* _Tareas_
A) Devuelve, copiado literalmente, el pasaje del texto sobre el Santo y Casino que empieza en "Apenas llegando allá" y termina en "honor de S.".
B) Reanuda el texto sobre el Santo y Casino y continúalo a partir del punto en que se interrumpe.

* _Fragmento del texto_
Pero cuando todo —según dijimos— se
desarrollaba favorablemente, cuando los frutos de salvación se cogían ya en
abundancia y la cosecha futura prometía ser más copiosa todavía, vio el Santo
con honda amargura que una negra tempestad, suscitada por funesta envidia y por
los deseos de codicia terrena, se abalanzaba sobre la mies que crecía. Sin
embargo como los móviles del Santo eran divinos y no humanos, para que aquel
odio, dirigido principalmente contra su persona, no se convirtiese
lamentablemente en mal para los suyos, «cedió a los envidiosos, reorganizó,
cambiando priores y añadiendo algunos religiosos, todos los oratorios que había
levantado, y tomando consigo algunos monjes cambió su residencia»[13]. Firme su confianza en Dios y en su
ayuda poderosa, partió hacia el Sur y se dirigió a un lugar elevado « que se
llama Casino, situado en la ladera de una alta montaña...; hubo allí un
antiquísimo templo, donde el pueblo rústico e ignorante, siguiendo una
tradición recibida de los antiguos gentiles, daba culto a Apolo. Por los
alrededores se habían plantado bosques en honor de los demonios, donde todavía
entonces insensatas muchedumbres de infieles ofrecían sacrificios sacrílegos.
Apenas llegando allá el Santo, hizo trizas el ídolo, derribó el altar, incendió
los bosques y erigió en el mismo templo de Apolo una capilla en honor de S.
Martín, y donde estuvo antes el ara de Apolo, construyó un altar dedicado a San
Juan; e invitaba a los moradores de aquellos contornos para que abrazasen la
fe, predicándoles continuamente»[14].
Casino, como todos saben, fue la demora
más importante del Santo Patriarca y el escenario principal de su virtud y
santidad. Desde la cima de aquel monte, mientras que casi por todas partes se
difundían las tinieblas de la ignorancia y de la inmoralidad, pretendiendo
invadirlo todo, resplandeció una nueva luz, que alimentada no sólo por la
doctrina y civilización de los pueblos antiguos, sino también por las
enseñanzas cristianas, iluminó a los pueblos y a las gentes que vagaban
errantes, y los encaminó con seguridad por el camino recto de la verdad. Por
eso se puede afirmar con todo derecho que el sagrado cenobio, allí construido,
fue el refugio tutelar del más puro saber y de las mejores virtudes, y fue
también en aquellos tiempos peligrosísimos « como el baluarte de la Iglesia y
defensa de la fe»[15].

* _Información proporcionada_

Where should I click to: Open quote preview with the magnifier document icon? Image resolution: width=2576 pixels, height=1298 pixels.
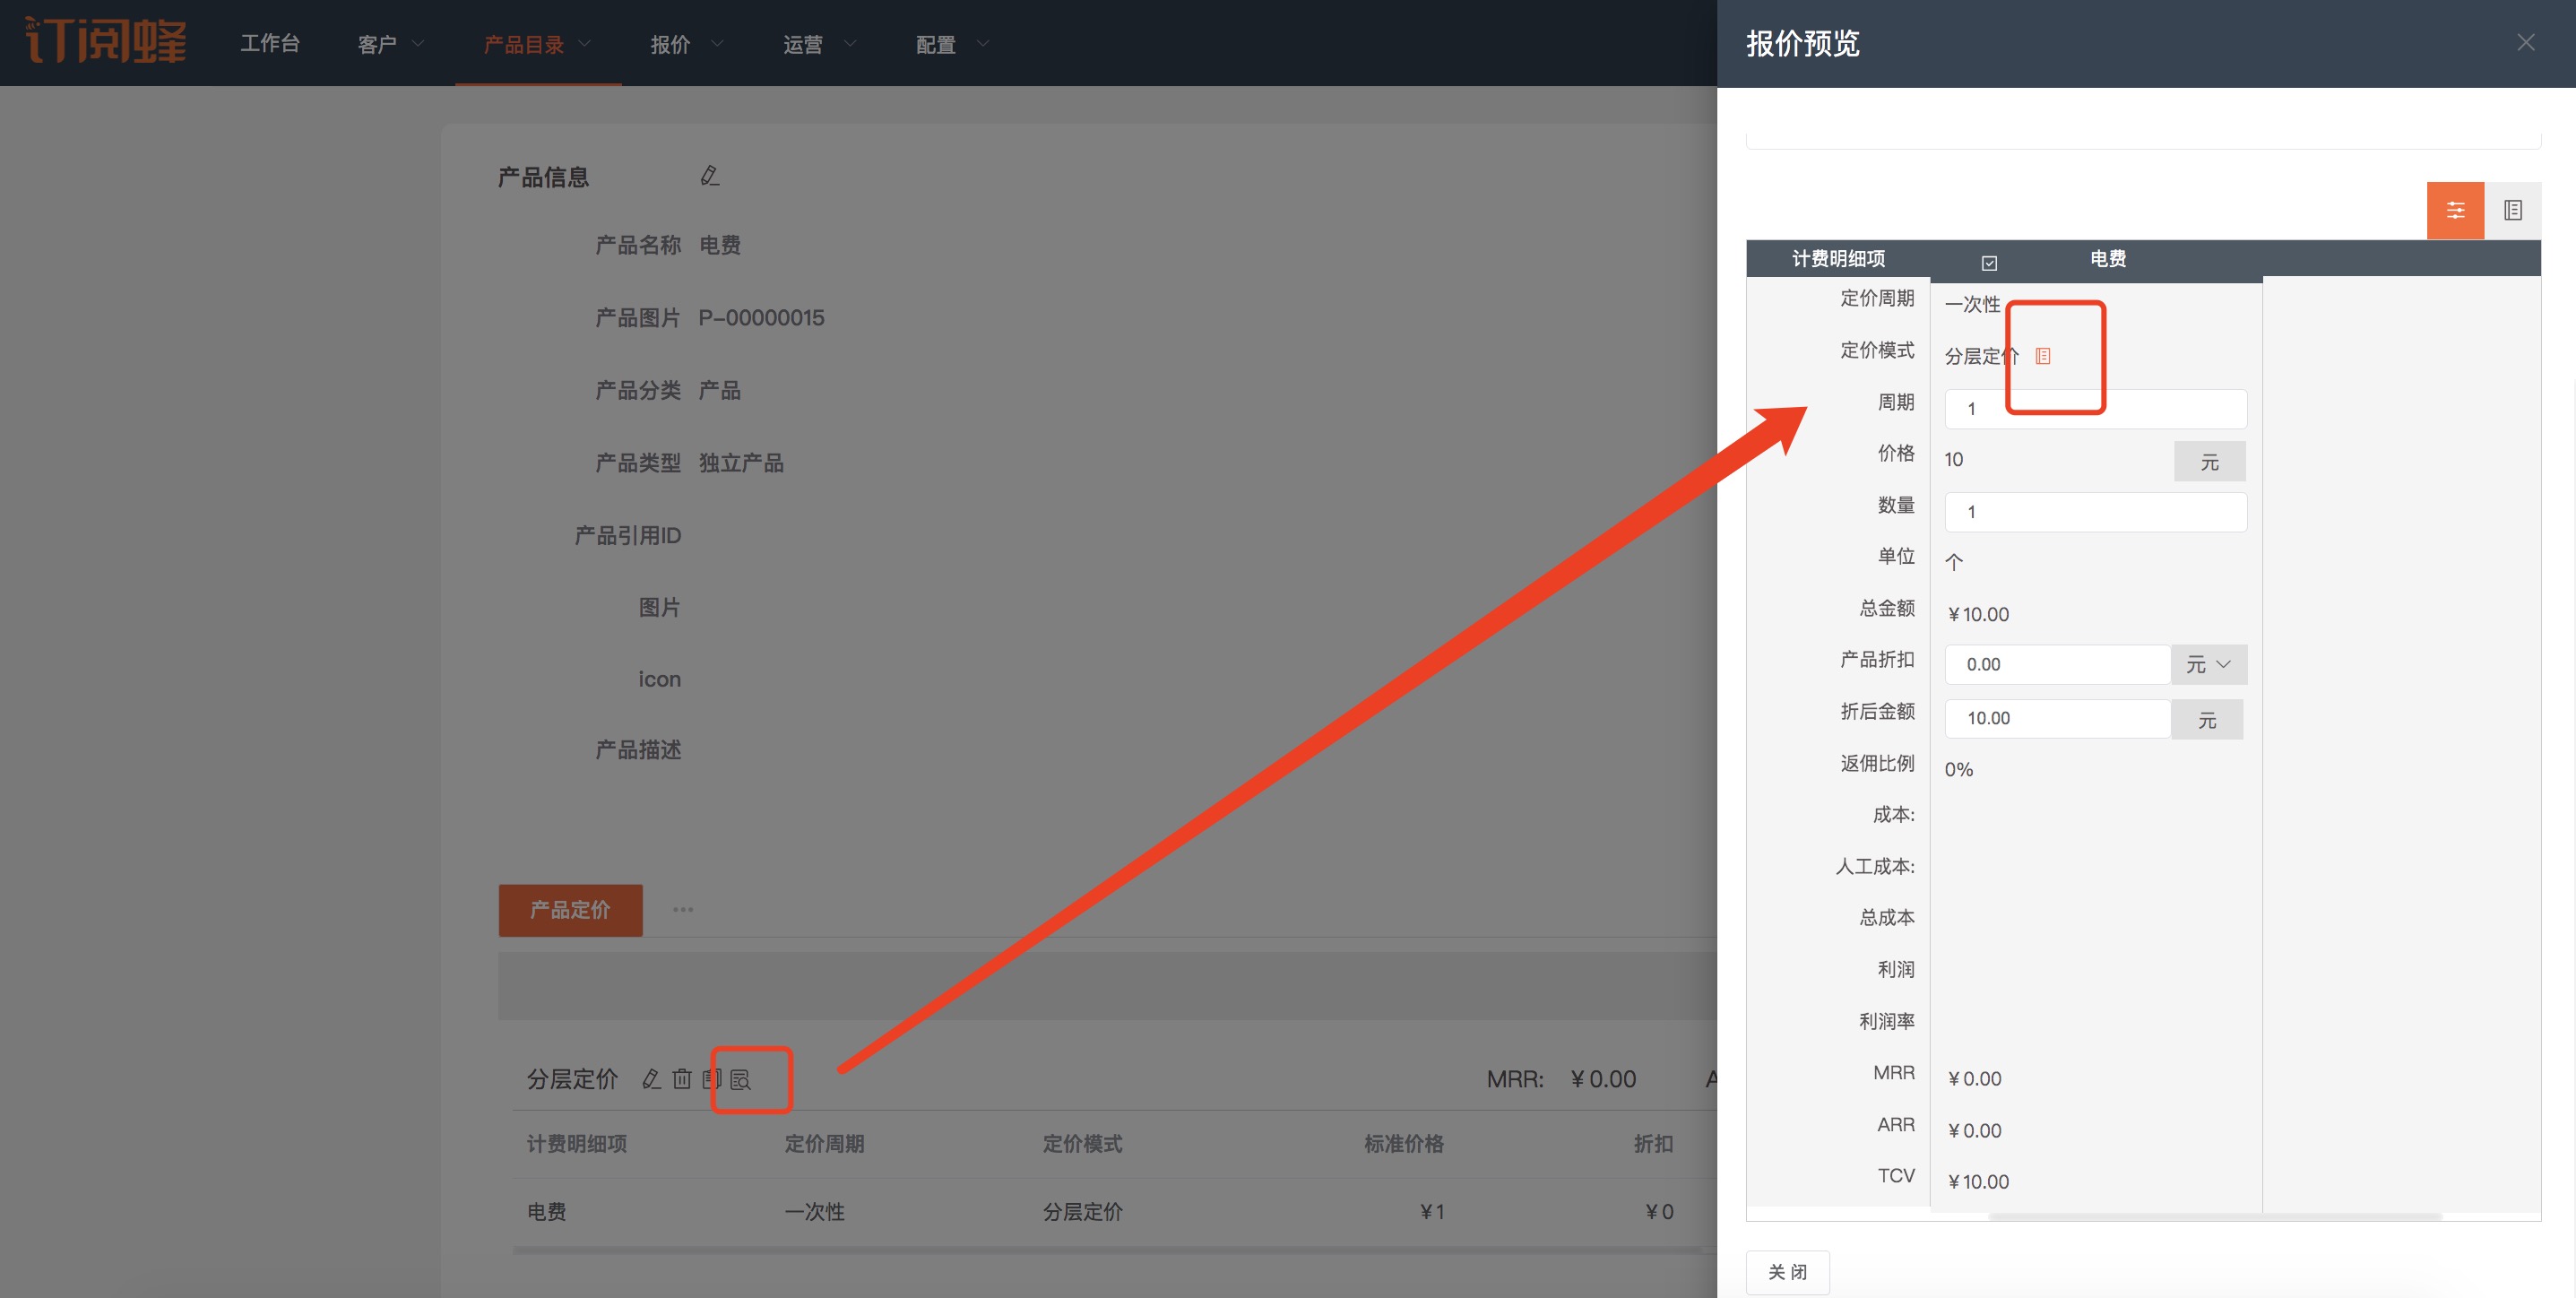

* _Respuestas en orden_
A)
Apenas llegando allá el Santo, hizo trizas el ídolo, derribó el altar, incendió
los bosques y erigió en el mismo templo de Apolo una capilla en honor de S.

B)
Aquí llevó el Santo Patriarca la vida
monástica a aquella forma de perfección a la que aspiraba llegar hacía ya
tiempo, valiéndose de sus plegarias, de su meditación y de su experiencia. Y
ésta fue, según parece, la misión peculiar y principal a que le destinaba la
Divina Providencia; misión que no consistió precisamente en trasladar al mundo
occidental el modo de vivir de los monjes orientales, sino más bien en
acomodarlo de modo felicísimo al temperamento, necesidades y circunstancias de
los pueblos de Italia y del resto de Europa. Y así, a aquella ascética de
apacible tranquilidad, que tanto había florecido en los cenobios de Oriente, el
Santo añade la infatigable actividad que permita comunicar a los demás los
frutos de la contemplación : «contemplata aliis tradere»[16], y recoger no sólo las cosechas
materiales de las tierras incultas, sino hacer brotar frutos espirituales con
el sudor apostólico. Las austeridades de la vida solitaria, no convenientes
para todos y a veces peligrosas también para algunos, las suaviza y las endulza
la fraternal convivencia de la casa Benedictina, donde alternando con la
oración, el trabajo y el estudio de las disciplinas sagradas y profanas, la paz
imperturbable no sabe de ocio ni de desidia; y donde la acción y el trabajo,
lejos de fatigar la mente y el espíritu, disipándolos u ocupándolos en cosas
inútiles, los serenan, los vigorizan y los elevan a las cosas celestiales.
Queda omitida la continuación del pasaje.